Given records
= Beginning of Section =

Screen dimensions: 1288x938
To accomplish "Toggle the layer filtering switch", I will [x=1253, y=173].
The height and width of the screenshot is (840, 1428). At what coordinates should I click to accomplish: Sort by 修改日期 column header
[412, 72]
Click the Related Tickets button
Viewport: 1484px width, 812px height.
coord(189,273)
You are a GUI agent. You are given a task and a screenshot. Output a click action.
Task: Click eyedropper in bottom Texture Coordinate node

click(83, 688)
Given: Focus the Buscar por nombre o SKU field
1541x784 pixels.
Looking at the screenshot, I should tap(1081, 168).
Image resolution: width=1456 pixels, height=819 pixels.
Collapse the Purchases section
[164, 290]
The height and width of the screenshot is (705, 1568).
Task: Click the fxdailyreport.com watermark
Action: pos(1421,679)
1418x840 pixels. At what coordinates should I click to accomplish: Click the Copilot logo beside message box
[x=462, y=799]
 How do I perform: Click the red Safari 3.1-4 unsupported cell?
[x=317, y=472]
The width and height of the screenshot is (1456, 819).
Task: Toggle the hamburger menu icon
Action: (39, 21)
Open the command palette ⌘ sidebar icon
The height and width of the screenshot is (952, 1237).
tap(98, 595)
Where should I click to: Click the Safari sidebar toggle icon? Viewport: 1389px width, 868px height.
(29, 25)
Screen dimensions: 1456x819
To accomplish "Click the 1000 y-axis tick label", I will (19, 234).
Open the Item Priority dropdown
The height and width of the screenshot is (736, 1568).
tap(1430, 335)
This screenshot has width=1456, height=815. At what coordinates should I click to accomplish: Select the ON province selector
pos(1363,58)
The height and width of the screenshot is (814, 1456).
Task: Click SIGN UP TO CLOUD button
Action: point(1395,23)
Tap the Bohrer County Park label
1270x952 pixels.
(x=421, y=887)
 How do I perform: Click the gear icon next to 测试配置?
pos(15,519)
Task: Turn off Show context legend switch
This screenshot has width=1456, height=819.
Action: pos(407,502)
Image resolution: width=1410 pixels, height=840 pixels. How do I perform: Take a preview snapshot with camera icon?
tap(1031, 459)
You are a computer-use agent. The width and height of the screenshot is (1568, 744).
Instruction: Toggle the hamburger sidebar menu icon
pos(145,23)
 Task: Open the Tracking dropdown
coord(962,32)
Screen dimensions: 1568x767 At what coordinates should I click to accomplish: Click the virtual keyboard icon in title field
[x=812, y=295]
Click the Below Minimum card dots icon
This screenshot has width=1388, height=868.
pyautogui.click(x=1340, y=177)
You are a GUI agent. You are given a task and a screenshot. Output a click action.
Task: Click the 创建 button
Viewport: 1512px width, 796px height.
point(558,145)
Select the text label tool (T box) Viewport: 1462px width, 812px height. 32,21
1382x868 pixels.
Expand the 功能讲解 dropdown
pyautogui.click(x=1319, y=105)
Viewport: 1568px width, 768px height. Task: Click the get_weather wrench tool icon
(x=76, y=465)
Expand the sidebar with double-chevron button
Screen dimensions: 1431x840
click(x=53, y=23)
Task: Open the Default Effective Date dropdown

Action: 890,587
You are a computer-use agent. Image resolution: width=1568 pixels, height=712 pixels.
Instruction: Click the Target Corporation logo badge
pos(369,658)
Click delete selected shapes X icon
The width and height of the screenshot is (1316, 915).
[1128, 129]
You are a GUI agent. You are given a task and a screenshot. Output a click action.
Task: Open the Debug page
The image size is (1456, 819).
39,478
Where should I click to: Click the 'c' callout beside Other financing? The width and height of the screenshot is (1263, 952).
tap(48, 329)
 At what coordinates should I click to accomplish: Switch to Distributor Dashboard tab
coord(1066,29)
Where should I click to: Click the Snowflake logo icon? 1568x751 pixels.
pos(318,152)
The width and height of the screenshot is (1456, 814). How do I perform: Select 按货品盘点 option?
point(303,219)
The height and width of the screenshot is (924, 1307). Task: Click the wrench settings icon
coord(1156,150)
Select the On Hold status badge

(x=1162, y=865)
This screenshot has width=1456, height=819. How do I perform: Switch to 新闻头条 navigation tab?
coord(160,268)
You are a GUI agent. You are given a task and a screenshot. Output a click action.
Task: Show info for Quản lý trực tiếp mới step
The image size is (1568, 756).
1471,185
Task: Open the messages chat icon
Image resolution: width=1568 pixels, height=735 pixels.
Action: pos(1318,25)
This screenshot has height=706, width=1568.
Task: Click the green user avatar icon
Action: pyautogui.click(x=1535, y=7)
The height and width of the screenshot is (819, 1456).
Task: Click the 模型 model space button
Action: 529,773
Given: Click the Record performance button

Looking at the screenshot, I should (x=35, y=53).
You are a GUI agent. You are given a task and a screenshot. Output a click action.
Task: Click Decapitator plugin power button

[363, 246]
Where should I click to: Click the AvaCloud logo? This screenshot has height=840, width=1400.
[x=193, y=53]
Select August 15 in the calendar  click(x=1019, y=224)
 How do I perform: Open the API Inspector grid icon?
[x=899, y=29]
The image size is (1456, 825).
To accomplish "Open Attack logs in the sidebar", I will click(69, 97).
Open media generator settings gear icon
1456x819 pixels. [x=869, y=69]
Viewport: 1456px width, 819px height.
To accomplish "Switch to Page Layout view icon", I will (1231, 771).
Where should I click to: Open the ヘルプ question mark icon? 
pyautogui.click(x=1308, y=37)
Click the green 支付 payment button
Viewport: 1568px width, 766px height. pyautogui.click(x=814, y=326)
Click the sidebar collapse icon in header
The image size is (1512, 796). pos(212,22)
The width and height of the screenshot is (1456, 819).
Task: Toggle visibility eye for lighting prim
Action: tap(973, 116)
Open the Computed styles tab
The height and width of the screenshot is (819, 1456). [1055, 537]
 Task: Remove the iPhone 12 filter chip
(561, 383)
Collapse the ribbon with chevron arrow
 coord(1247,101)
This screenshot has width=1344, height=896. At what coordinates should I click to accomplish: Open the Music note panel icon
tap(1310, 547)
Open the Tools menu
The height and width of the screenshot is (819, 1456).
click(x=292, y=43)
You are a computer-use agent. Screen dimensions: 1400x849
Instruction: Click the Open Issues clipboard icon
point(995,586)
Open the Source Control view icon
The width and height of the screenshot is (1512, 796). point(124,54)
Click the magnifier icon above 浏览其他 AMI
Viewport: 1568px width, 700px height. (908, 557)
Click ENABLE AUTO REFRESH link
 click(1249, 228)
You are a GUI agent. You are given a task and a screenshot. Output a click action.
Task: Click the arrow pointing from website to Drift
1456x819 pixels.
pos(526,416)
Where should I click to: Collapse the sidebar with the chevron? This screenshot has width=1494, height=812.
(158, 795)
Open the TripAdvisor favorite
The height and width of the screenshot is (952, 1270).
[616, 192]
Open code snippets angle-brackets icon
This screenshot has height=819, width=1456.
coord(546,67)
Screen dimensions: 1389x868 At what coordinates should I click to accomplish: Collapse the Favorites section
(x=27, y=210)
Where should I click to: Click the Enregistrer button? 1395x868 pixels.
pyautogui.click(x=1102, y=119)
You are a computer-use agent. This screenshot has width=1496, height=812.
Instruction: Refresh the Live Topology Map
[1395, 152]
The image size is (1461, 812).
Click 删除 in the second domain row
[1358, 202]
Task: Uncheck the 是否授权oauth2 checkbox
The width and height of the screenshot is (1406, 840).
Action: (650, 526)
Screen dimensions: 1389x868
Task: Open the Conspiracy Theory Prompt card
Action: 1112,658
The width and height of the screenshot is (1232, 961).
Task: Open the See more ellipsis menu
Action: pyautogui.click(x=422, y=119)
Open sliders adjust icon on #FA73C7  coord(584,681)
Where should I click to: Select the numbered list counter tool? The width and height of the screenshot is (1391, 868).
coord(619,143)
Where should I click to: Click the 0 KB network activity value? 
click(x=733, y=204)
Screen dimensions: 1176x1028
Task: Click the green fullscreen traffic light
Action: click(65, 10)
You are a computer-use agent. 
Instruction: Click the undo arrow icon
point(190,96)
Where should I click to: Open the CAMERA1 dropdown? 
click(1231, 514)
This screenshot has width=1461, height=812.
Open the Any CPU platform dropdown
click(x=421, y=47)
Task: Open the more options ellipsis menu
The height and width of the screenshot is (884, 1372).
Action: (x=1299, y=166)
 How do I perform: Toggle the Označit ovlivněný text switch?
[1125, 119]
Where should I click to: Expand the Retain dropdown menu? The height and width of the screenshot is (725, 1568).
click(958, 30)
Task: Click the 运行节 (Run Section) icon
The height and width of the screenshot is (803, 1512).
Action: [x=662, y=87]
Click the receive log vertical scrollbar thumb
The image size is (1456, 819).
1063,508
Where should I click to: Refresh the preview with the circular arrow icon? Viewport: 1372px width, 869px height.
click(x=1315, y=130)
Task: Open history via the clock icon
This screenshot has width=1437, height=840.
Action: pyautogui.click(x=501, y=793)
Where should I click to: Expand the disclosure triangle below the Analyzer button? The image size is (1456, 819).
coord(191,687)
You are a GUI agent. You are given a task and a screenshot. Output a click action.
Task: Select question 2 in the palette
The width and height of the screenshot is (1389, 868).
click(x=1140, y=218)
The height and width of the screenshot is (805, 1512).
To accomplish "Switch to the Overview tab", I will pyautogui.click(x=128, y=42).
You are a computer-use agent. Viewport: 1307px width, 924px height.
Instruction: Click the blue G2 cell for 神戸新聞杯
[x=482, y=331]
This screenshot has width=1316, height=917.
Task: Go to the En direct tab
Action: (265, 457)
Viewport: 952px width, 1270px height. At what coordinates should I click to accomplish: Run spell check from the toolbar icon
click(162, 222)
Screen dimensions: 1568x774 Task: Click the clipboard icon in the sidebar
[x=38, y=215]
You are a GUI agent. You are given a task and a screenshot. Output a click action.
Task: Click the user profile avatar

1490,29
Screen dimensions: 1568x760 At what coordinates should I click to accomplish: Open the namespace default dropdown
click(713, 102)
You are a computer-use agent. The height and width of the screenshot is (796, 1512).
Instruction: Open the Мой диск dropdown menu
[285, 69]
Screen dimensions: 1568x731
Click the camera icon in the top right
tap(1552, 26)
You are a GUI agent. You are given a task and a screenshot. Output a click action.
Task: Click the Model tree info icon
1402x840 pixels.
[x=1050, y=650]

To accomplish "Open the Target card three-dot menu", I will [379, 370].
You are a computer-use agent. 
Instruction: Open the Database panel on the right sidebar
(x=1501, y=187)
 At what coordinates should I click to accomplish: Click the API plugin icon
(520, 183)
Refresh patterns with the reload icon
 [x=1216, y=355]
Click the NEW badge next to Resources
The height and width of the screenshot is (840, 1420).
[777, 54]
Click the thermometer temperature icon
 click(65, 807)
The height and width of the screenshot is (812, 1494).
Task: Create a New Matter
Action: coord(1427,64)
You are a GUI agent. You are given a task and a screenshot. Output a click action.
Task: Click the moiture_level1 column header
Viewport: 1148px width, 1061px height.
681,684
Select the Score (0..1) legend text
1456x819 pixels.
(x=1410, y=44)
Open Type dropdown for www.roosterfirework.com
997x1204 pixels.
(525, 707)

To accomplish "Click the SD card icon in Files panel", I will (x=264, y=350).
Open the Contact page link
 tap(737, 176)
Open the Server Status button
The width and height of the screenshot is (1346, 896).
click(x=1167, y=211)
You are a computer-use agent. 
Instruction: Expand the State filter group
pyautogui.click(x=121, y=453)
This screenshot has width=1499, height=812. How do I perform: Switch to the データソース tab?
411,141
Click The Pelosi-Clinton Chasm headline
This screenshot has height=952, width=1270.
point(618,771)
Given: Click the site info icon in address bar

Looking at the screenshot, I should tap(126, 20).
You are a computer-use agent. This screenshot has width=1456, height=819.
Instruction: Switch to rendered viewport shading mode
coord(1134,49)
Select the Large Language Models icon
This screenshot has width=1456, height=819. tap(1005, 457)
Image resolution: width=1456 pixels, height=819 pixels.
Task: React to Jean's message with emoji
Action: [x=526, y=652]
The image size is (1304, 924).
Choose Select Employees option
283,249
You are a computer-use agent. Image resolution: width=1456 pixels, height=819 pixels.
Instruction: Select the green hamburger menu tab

= End of Section =

About this task
Word for word, restate the lines from the one holding "Choose Select Employees option" to the last line of the records.

Answer for the task
Choose Select Employees option
283,249
You are a computer-use agent. Image resolution: width=1456 pixels, height=819 pixels.
Instruction: Select the green hamburger menu tab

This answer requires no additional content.